### Directions
A) According to the AZ-900 study notes, what is a subscription essentially?
B) Copy every line of the rows below the AZ-900 study notes exactly as they appear, leaving out the pictures.

### Source document
AZ-900
Below page is the study "cram" by John Savill for the AZ900.
Last updated
Below page is the study "cram" by John Savill for the AZ900.
Last updated
Source:
Capital Expenditure vs Operational Expenditure
on-prem you pay for everything upfront, but in the cloud you pay for capacity based on what you use
IaaS = Full access to OS, but removes networking, compute, storage, etc
PaaS = Unlike IaaS, with PaaS you are only responsible for your app and data
SaaS = Everything is provided
Regions
Each region (e.g. east-us, west-us) will have multiple physical buildings that are relatively close together, but have separate cooling/networking/power/etc (Availability Zone)
For each subscription, you will have 3 availability zones, but if you have a second subscription then you might have 3 different availability zones (AKA 3 different buildings within the same region)
Zone redundant means that the service spans the availability zones. Some services are done automatically for you with a simple checkbox while other services have to be pinned to each individual zones manually (e.g. a VM has to be created and applied to each AZ manually)
Close to customers, regulatory reasons, disaster recovery from natural disasters are all reasons for having multiple regions
Availability Set is when your resources are on different racks within the same AZ
Azure AD
Cloud IDP (Identity Provider) contains users, groups, devices, applications, etc
OIDC, SAML, WSFED, OAUTH2
Authentication (OIDC, SAML, WSFED or MFA which involves any 2 of the previous) means proving who I am via something I know like a password/pin or something I have like a token/cellphone or something I am like a biometric
Authorization (RBAC: Role based access control) is what scope of permissions you fall into once authenticated. This involves a certain level of permissions at a particular scope (owner, reader, contributor, etc)
Policies are guardrails assigning what a user is allowed to do, but can also be used for auditing purposes
A lot of companies will already have an on-prem AD, which can be synced to azure with AAD Connect, which then enables SSO (seamless sign-on) allowing the user to seamlessly access Azure resources once connected on-prem
Management Groups can be used to further control access
RBAC, Policy, and budget can be applied to each management group, which can filter down to a subscription
A subscription is essentially a billing boundary
Once again, RBAC, Policy and budget can be applied to a subscription
Resources get created in a resource group, which is nested inside a subscription (note: RGs can not be nested)

### Data
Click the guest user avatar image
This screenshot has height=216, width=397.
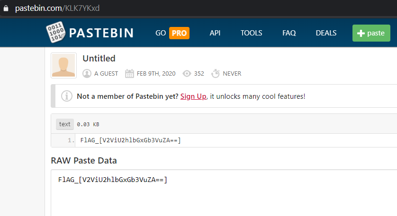pyautogui.click(x=63, y=65)
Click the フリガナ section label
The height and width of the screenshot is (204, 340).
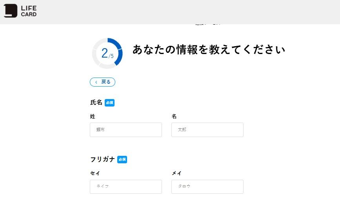(102, 159)
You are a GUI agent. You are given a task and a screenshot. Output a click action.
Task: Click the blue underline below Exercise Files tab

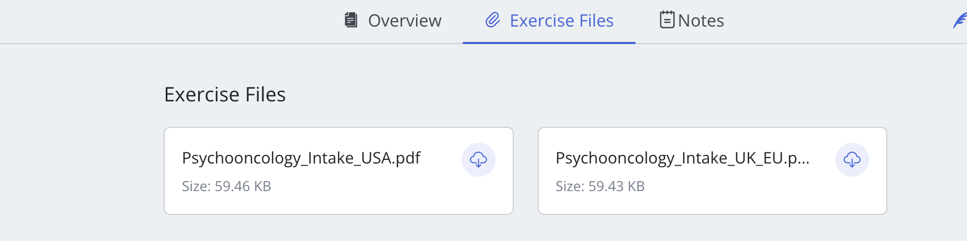549,42
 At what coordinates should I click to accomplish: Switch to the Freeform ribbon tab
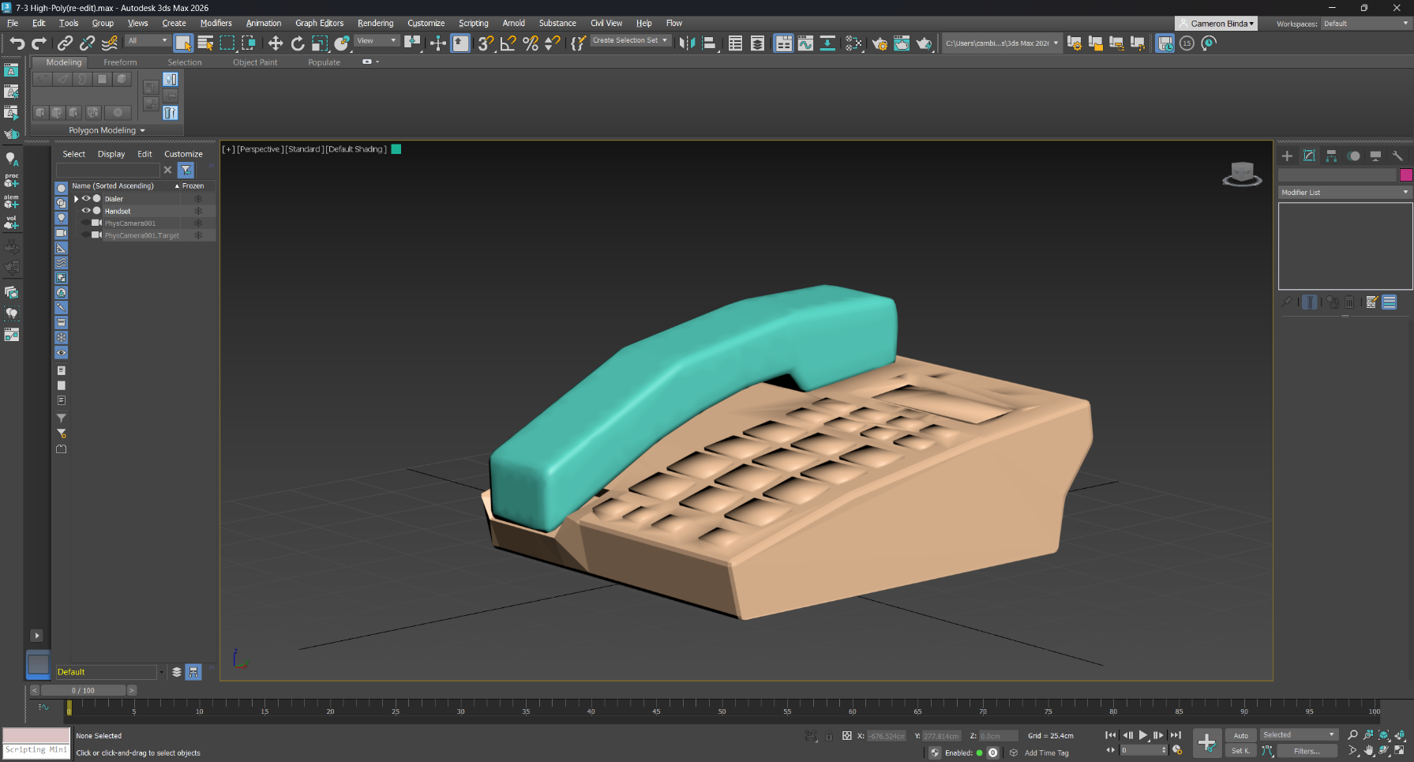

### Final answers
A) A billing boundary.

B)
Click the guest user avatar image
This screenshot has height=216, width=397.
pyautogui.click(x=63, y=65)
Click the フリガナ section label
The height and width of the screenshot is (204, 340).
(102, 159)
You are a GUI agent. You are given a task and a screenshot. Output a click action.
Task: Click the blue underline below Exercise Files tab

549,42
 At what coordinates should I click to accomplish: Switch to the Freeform ribbon tab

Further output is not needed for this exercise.